Show every line from the entries that follow which holds the word "This".

BEGIN Material provided

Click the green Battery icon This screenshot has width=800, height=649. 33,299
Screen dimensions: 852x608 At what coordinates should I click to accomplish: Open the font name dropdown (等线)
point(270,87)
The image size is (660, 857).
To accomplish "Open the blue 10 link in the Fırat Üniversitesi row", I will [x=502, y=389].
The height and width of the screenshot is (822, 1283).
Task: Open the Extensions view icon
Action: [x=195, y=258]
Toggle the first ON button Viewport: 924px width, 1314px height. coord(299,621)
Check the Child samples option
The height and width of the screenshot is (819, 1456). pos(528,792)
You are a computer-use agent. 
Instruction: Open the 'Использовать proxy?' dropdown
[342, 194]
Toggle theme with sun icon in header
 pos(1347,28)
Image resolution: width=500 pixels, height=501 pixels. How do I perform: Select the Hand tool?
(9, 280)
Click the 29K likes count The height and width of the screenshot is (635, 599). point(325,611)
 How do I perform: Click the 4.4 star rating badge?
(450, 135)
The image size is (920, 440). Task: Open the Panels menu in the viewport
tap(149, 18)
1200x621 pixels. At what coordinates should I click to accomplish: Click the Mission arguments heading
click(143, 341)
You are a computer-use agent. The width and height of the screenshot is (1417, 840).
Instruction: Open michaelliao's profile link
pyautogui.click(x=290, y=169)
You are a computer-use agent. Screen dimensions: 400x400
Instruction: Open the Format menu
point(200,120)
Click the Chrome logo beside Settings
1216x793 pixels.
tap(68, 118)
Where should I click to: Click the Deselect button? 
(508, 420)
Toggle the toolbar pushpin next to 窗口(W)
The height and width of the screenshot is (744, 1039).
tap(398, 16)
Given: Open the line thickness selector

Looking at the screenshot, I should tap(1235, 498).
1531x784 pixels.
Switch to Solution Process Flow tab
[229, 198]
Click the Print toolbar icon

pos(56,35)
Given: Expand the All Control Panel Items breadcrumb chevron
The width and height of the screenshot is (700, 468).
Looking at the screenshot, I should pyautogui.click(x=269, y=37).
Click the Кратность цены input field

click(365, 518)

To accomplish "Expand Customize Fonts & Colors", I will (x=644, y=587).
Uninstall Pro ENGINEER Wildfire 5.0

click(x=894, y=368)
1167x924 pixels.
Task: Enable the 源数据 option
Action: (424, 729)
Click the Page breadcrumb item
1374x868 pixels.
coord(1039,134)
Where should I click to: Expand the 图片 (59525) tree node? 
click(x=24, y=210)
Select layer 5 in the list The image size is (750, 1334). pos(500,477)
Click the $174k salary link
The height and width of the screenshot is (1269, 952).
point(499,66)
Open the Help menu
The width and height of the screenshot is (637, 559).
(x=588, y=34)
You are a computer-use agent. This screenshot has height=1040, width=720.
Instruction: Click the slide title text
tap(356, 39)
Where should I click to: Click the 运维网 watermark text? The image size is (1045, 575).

END Material provided

§ Solution:
Click the green Battery icon This screenshot has width=800, height=649. 33,299
You are a computer-use agent. This screenshot has height=1040, width=720.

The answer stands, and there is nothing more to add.